# Task description
Using the BizTalk host crash write-up, please explain in one to three sentences what causes the host process to crash and when that happens.

# Supplied passage
BizTalk 2013 or 2010 Hosts Crashing

I’ve seen some posts on some discussion boards and blogs and support cases opened on this BTS2013 issue so I just wanted to provide some general information about the problem, what your workaround options are, and details on the fix. 

Problem

Periodically, your BizTalk host process crashes with the following errors in the eventlogs.  Note the error code is 80131544.  If you see the same error with a different code, you’re likely running into a different issue.

Also, notice none of the errors come from event source BizTalk Server.  The ones in the Application event logs come from .NET Runtime and Application Error and the one in the System event logs comes from Service Control Manager.

Log Name:      Application
Source:        .NET Runtime
Date:          9/20/2013 3:47:42 PM
Event ID:      1023
Task Category: None
Level:         Error
Keywords:      Classic
User:          N/A
Computer:      servername
Description:
Application: BTSNTSvc64.exe
Framework Version: v4.0.30319
Description: The process was terminated due to an internal error in the .NET Runtime at IP 000007FDED170BC1 (000007FDECE00000) with exit code 80131544.

Log Name:      Application
Source:        Application Error
Date:          9/20/2013 3:47:42 PM
Event ID:      1000
Task Category: (100)
Level:         Error
Keywords:      Classic
User:          N/A
Computer:      servername
Description:
Faulting application name: BTSNTSvc64.exe, version: 3.10.229.0, time stamp: 0x50fe567a
Faulting module name: clr.dll, version: 4.0.30319.19106, time stamp: 0x51a512d4
Exception code: 0x80131544
Fault offset: 0x0000000000370bc1
Faulting process id: 0xca8
Faulting application start time: 0x01ceb6394f1dd32a
Faulting application path: C:Program Files (x86)Microsoft BizTalk Server 2013BTSNTSvc64.exe
Faulting module path: C:WindowsMicrosoft.NETFramework64v4.0.30319clr.dll
Report Id: 830374f6-222d-11e3-93f8-00155d4683a2
Faulting package full name:
Faulting package-relative application ID:  

Log Name:      System
Source:        Service Control Manager
Date:          9/20/2013 3:47:43 PM
Event ID:      7031
Task Category: None
Level:         Error
Keywords:      Classic
User:          N/A
Computer:      servername
Description:
The BizTalk Service BizTalk Group : BTSOrchHost service terminated unexpectedly.  It has done this 2 time(s).  The following corrective action will be taken in 60000 milliseconds: Restart the service.

Root Cause

There is a change in the .NET 4.5 CLR that results in the BizTalk process crashing during XLANG AppDomain shutdown.  XLANG AppDomain Shutdown is when the .NET AppDomain that contains the Orchestration Engine tears itself down during periods of inactivity or idleness.

# Records supplied
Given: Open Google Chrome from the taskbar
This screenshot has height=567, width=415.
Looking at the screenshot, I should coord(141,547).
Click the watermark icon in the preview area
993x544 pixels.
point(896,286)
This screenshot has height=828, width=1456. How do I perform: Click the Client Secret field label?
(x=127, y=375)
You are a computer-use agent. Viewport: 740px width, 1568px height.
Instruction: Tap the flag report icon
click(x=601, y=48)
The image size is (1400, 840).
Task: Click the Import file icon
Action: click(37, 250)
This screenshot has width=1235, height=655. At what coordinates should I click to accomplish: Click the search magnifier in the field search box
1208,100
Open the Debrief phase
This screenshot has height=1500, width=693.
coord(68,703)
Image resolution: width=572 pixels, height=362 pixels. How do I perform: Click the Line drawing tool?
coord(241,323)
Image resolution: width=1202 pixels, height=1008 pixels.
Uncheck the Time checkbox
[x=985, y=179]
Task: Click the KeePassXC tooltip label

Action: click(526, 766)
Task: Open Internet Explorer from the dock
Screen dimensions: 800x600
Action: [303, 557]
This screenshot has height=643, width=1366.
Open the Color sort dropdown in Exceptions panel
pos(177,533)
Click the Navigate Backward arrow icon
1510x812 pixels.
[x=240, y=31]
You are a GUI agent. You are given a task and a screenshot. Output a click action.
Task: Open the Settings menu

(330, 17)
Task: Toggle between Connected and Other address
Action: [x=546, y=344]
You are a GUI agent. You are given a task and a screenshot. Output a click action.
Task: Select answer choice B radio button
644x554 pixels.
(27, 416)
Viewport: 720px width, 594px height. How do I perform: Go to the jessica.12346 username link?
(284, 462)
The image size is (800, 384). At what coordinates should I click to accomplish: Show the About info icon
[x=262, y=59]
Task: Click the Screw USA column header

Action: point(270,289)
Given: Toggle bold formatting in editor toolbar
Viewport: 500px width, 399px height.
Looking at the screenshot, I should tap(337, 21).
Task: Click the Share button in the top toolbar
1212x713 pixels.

# The completed task
A change in the .NET 4.5 CLR makes the BizTalk process crash during XLANG AppDomain shutdown. That shutdown occurs when the .NET AppDomain containing the Orchestration Engine tears itself down during periods of inactivity or idleness.